# Pyspark Experimentation - Data Cleaning and Analysis


# Importing all Libararies

In [63]:
from pyspark.sql import SparkSession

In [67]:
import findspark 

In [76]:
import findspark
from pyspark import SparkContext
from pyspark.sql import Window, Row
from pyspark.sql.functions import *
from pyspark.sql.types import *
import matplotlib.pyplot as plt

In [9]:
pip install findspark

Collecting findspark
  Downloading findspark-2.0.1-py2.py3-none-any.whl (4.4 kB)
Installing collected packages: findspark
Successfully installed findspark-2.0.1
Note: you may need to restart the kernel to use updated packages.


# Starting Spark Session

In [64]:
spark = SparkSession.builder.appName('Proto').getOrCreate()

In [75]:
spark

# Importing CSV Data and converting to Dataframe

In [68]:
##
def loaddata(filename):
    df = spark.read.format('csv').options(header=True, inferSchema = True).load(filename)
    return df

df_matches = loaddata('./Matches.csv')
df_matches.show()

+--------+---+------+-------------------+------------------+--------------+----+----+---+
|Match_ID|Div|Season|               Date|          HomeTeam|      AwayTeam|FTHG|FTAG|FTR|
+--------+---+------+-------------------+------------------+--------------+----+----+---+
|       1| D2|  2009|2010-04-04 00:00:00|        Oberhausen|Kaiserslautern|   2|   1|  H|
|       2| D2|  2009|2009-11-01 00:00:00|       Munich 1860|Kaiserslautern|   0|   1|  A|
|       3| D2|  2009|2009-10-04 00:00:00|     Frankfurt FSV|Kaiserslautern|   1|   1|  D|
|       4| D2|  2009|2010-02-21 00:00:00|     Frankfurt FSV|     Karlsruhe|   2|   1|  H|
|       5| D2|  2009|2009-12-06 00:00:00|             Ahlen|     Karlsruhe|   1|   3|  A|
|       6| D2|  2009|2010-04-03 00:00:00|      Union Berlin|     Karlsruhe|   1|   1|  D|
|       7| D2|  2009|2009-08-14 00:00:00|         Paderborn|     Karlsruhe|   2|   0|  H|
|       8| D2|  2009|2010-03-08 00:00:00|         Bielefeld|     Karlsruhe|   0|   1|  A|
|       9|

In [69]:
##Renaming Columns

old_cols = df_matches.columns[-3:]
new_cols = ["HomeTeamGoals", "AwayTeamGoals", "FinalResult"]

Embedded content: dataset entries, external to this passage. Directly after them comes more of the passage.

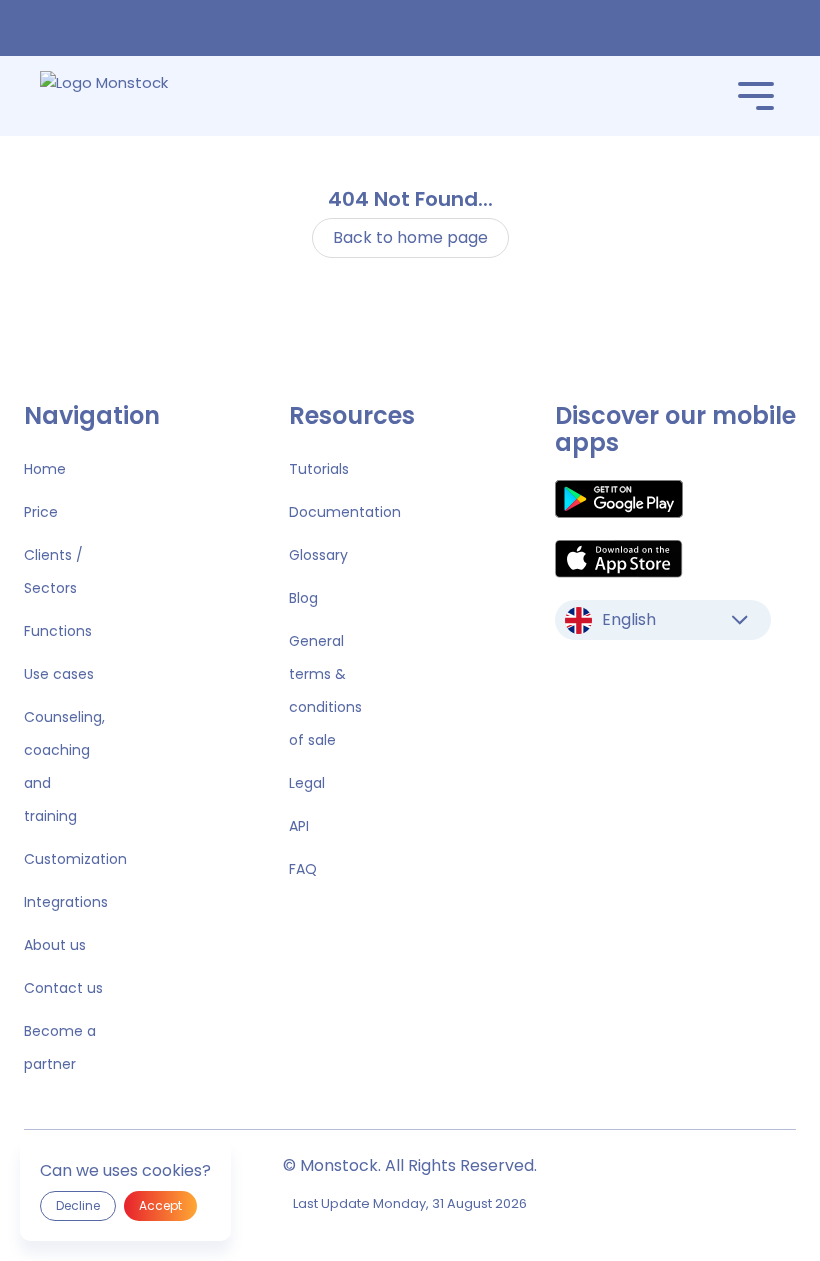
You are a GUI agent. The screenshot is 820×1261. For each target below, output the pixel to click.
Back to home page (410, 237)
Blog (303, 598)
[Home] (132, 96)
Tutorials (319, 469)
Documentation (345, 512)
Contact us (63, 988)
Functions (58, 631)
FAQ (303, 869)
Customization (75, 859)
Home (45, 469)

old_new_cols = [*zip(old_cols, new_cols)]
for old_col, new_col in old_new_cols:
    df_matches = df_matches.withColumnRenamed(old_col, new_col)

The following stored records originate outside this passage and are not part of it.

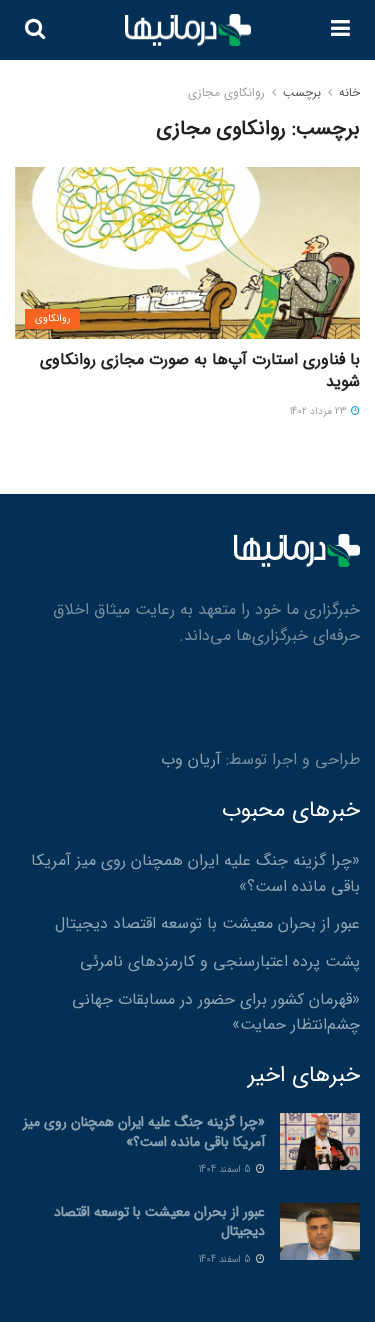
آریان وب (191, 759)
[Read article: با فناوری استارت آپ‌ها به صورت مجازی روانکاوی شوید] (187, 253)
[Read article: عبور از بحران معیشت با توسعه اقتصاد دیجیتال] (320, 1231)
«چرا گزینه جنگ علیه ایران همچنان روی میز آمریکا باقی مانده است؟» (144, 1132)
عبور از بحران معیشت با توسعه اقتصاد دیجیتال (207, 923)
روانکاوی (52, 318)
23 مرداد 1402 (319, 411)
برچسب (302, 92)
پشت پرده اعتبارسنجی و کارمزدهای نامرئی (220, 961)
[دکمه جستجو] (35, 30)
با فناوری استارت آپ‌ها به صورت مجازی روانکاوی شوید (200, 370)
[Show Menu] (340, 30)
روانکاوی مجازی (226, 92)
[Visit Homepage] (188, 30)
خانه (349, 92)
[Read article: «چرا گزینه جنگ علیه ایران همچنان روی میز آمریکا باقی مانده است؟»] (320, 1141)
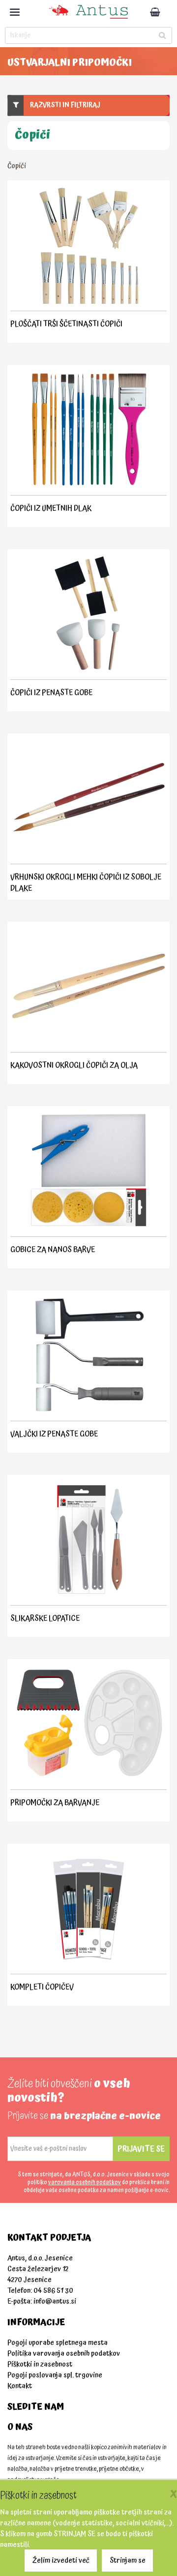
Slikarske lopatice (45, 1618)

df_matches.limit(5).toPandas()

Unnamed: 0,Match_ID,Div,Season,Date,HomeTeam,AwayTeam,HomeTeamGoals,AwayTeamGoals,FinalResult
0,1,D2,2009,2010-04-04,Oberhausen,Kaiserslautern,2,1,H
1,2,D2,2009,2009-11-01,Munich 1860,Kaiserslautern,0,1,A
2,3,D2,2009,2009-10-04,Frankfurt FSV,Kaiserslautern,1,1,D
3,4,D2,2009,2010-02-21,Frankfurt FSV,Karlsruhe,2,1,H
4,5,D2,2009,2009-12-06,Ahlen,Karlsruhe,1,3,A


# Who are the winners of the D1 division in the Germany Football Association (Bundesliga) between 2000–2010?


In [70]:
df_matches = df_matches \
    .withColumn('HomeTeamWin', when(col('FinalResult') == 'H', 1).otherwise(0)) \
    .withColumn('AwayTeamWin', when(col('FinalResult') == 'A', 1).otherwise(0)) \
    .withColumn('GameTie', when(col('FinalResult') == 'D', 1).otherwise(0))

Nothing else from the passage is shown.